___ Recorded information ___

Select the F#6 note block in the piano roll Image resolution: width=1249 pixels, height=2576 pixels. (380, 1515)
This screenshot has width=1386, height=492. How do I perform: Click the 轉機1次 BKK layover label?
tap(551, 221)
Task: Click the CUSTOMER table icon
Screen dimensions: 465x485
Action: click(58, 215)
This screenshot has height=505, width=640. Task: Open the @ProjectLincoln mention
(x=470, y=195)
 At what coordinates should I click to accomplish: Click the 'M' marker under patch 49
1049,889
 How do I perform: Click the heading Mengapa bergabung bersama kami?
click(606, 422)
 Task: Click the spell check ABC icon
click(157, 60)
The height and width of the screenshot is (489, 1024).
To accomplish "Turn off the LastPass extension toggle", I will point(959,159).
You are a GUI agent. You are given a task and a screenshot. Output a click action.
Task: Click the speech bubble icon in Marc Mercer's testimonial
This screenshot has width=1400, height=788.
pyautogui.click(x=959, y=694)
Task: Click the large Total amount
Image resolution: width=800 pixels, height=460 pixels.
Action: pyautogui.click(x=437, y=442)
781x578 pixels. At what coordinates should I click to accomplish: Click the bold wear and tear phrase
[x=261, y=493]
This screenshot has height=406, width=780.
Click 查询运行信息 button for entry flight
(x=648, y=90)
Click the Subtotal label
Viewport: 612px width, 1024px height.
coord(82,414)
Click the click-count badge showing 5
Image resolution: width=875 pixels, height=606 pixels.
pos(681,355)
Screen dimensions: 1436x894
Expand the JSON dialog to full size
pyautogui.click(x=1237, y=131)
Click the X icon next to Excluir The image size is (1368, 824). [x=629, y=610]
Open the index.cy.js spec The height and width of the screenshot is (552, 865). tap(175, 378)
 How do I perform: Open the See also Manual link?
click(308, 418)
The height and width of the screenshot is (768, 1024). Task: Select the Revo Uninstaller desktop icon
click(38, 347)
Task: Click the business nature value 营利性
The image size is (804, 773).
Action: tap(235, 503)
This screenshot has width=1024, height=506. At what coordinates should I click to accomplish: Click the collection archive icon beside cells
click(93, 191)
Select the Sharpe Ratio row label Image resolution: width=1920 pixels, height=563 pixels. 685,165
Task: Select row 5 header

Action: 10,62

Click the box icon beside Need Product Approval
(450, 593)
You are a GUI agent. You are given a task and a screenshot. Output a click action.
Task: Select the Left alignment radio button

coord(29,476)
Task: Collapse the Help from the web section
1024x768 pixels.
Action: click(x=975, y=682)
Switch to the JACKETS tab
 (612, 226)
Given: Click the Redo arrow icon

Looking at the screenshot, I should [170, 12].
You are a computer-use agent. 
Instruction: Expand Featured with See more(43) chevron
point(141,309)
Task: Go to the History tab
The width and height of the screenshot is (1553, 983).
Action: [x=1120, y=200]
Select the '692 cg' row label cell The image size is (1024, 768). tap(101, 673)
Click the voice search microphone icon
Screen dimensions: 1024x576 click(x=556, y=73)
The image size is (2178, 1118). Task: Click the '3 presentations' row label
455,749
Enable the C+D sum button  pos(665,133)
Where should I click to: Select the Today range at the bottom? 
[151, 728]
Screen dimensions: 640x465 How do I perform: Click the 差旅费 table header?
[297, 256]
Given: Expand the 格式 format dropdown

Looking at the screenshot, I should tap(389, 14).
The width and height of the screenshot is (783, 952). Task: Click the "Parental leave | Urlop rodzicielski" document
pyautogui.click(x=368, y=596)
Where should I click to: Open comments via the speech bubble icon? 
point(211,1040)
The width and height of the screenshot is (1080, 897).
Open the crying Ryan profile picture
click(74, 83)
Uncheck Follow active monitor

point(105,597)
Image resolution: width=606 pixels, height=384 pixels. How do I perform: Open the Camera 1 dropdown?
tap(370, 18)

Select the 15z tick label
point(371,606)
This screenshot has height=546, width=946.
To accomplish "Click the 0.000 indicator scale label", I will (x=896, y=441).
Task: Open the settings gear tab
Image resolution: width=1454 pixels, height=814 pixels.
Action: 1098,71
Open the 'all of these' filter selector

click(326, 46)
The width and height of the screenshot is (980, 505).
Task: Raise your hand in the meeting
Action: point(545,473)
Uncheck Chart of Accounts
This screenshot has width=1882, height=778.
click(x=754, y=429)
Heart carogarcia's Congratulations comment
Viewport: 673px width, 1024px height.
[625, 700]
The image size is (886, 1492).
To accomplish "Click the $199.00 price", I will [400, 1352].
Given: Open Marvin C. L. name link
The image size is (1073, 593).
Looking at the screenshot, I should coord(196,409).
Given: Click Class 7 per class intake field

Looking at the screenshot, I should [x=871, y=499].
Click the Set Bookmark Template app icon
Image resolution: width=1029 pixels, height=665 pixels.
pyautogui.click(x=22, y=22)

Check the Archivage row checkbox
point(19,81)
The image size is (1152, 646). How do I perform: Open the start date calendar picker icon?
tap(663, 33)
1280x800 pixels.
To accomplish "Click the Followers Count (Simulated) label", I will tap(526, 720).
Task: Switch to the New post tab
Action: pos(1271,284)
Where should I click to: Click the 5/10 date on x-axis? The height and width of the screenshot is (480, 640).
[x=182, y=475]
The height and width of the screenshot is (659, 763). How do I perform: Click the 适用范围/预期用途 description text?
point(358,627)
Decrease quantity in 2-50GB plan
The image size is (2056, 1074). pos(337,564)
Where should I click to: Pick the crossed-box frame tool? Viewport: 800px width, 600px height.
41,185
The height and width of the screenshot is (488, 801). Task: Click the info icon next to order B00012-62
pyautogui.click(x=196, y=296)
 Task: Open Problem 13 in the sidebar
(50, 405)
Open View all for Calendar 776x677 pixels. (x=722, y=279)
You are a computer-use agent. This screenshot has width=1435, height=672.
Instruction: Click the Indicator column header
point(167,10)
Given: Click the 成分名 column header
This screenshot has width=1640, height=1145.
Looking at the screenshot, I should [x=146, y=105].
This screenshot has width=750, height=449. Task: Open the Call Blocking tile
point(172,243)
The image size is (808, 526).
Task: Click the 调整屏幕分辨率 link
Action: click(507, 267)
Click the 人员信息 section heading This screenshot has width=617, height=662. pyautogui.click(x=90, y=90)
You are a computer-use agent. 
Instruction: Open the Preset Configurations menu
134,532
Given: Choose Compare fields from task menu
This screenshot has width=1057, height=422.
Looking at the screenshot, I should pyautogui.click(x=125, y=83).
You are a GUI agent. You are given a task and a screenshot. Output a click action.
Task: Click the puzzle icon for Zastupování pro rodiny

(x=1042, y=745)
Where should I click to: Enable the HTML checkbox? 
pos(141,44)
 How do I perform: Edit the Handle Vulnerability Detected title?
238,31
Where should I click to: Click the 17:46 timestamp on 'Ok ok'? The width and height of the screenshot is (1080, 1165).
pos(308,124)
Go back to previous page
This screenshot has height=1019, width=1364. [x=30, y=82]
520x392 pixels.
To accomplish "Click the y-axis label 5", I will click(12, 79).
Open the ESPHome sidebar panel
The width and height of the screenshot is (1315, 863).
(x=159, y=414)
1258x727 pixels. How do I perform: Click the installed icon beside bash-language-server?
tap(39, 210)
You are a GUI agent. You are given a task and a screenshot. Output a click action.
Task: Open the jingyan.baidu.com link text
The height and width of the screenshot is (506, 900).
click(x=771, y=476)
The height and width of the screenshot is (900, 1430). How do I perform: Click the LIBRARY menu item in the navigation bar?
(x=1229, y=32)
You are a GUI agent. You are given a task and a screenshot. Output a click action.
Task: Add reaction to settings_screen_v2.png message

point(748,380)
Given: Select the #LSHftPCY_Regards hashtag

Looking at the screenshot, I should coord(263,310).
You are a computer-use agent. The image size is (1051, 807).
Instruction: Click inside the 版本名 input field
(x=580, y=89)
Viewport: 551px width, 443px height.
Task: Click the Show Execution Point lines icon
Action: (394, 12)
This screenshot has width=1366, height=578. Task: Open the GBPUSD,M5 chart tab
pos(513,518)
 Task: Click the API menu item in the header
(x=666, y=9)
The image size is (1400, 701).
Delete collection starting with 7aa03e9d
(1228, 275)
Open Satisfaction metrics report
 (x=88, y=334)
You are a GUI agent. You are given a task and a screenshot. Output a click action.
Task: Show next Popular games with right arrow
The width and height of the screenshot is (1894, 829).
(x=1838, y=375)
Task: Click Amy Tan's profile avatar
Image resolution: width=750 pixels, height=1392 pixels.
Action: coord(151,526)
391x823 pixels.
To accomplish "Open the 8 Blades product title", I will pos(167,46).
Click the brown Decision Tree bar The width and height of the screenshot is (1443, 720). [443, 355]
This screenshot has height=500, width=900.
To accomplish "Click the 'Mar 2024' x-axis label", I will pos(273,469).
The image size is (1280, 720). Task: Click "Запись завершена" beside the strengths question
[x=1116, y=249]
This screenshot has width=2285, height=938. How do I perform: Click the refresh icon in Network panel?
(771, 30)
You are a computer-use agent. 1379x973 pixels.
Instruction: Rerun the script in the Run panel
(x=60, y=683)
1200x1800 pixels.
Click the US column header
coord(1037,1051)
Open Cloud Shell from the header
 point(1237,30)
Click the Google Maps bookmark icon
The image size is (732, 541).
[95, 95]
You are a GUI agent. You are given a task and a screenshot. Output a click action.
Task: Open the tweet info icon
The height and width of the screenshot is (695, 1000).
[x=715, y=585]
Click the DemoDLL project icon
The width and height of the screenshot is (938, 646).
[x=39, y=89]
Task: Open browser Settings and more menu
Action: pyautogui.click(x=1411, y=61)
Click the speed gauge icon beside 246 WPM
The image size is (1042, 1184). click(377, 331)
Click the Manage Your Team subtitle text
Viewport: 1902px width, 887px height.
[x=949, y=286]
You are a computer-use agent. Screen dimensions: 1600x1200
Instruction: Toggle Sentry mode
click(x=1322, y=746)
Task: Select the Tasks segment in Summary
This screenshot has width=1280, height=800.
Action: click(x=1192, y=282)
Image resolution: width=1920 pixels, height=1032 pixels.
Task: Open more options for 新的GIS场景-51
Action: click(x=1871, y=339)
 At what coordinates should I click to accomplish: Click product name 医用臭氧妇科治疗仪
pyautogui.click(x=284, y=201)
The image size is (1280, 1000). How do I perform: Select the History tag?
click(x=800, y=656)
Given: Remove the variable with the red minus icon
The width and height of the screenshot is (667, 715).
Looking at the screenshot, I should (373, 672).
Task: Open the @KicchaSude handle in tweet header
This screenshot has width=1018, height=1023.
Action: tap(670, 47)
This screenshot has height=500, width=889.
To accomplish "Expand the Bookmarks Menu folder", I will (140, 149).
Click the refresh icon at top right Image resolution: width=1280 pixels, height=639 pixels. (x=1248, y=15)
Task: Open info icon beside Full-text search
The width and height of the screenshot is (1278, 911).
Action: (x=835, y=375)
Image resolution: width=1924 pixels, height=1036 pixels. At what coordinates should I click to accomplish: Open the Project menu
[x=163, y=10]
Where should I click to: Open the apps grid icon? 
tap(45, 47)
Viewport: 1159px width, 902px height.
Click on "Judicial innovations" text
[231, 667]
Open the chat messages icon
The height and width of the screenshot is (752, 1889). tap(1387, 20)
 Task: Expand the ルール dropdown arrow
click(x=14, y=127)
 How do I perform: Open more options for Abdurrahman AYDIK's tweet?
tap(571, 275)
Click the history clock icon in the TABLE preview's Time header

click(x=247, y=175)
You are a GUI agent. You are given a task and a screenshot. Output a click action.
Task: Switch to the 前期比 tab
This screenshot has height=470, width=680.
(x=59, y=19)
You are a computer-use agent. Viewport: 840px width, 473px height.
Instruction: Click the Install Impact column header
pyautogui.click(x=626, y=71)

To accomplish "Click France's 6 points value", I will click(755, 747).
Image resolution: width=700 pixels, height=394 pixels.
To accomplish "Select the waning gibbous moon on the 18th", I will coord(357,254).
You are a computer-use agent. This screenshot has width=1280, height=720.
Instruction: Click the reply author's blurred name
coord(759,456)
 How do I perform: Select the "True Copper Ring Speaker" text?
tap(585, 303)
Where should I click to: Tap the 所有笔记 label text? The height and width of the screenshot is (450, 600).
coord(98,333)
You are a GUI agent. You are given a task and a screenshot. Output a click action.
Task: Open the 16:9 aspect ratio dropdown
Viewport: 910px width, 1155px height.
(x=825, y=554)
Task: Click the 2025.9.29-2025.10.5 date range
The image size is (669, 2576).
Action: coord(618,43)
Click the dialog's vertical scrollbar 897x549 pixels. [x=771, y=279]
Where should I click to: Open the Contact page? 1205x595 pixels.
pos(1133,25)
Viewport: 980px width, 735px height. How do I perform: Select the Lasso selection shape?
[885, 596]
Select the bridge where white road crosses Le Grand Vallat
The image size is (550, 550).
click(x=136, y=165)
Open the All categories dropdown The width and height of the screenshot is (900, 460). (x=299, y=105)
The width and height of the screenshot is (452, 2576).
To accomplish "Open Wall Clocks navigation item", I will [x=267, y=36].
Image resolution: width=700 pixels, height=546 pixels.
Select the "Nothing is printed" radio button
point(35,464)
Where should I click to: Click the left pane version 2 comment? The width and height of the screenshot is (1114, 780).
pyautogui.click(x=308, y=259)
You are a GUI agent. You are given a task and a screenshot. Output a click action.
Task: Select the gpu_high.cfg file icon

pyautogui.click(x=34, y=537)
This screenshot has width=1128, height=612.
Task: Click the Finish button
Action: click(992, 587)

___

Exercise details
Above are the lines; repeat exactly the ones from the line containing "This screenshot has width=1366, height=578." down to the line containing "You are a computer-use agent. Screen", both inclusive.

Written answer
This screenshot has width=1366, height=578. Task: Open the GBPUSD,M5 chart tab
pos(513,518)
 Task: Click the API menu item in the header
(x=666, y=9)
The image size is (1400, 701).
Delete collection starting with 7aa03e9d
(1228, 275)
Open Satisfaction metrics report
 (x=88, y=334)
You are a GUI agent. You are given a task and a screenshot. Output a click action.
Task: Show next Popular games with right arrow
The width and height of the screenshot is (1894, 829).
(x=1838, y=375)
Task: Click Amy Tan's profile avatar
Image resolution: width=750 pixels, height=1392 pixels.
Action: coord(151,526)
391x823 pixels.
To accomplish "Open the 8 Blades product title", I will pos(167,46).
Click the brown Decision Tree bar The width and height of the screenshot is (1443, 720). [443, 355]
This screenshot has height=500, width=900.
To accomplish "Click the 'Mar 2024' x-axis label", I will pos(273,469).
The image size is (1280, 720). Task: Click "Запись завершена" beside the strengths question
[x=1116, y=249]
This screenshot has width=2285, height=938. How do I perform: Click the refresh icon in Network panel?
(771, 30)
You are a computer-use agent. 1379x973 pixels.
Instruction: Rerun the script in the Run panel
(x=60, y=683)
1200x1800 pixels.
Click the US column header
coord(1037,1051)
Open Cloud Shell from the header
 point(1237,30)
Click the Google Maps bookmark icon
The image size is (732, 541).
[95, 95]
You are a GUI agent. You are given a task and a screenshot. Output a click action.
Task: Open the tweet info icon
The height and width of the screenshot is (695, 1000).
[x=715, y=585]
Click the DemoDLL project icon
The width and height of the screenshot is (938, 646).
[x=39, y=89]
Task: Open browser Settings and more menu
Action: pyautogui.click(x=1411, y=61)
Click the speed gauge icon beside 246 WPM
The image size is (1042, 1184). click(377, 331)
Click the Manage Your Team subtitle text
Viewport: 1902px width, 887px height.
[x=949, y=286]
You are a computer-use agent. Screen dimensions: 1600x1200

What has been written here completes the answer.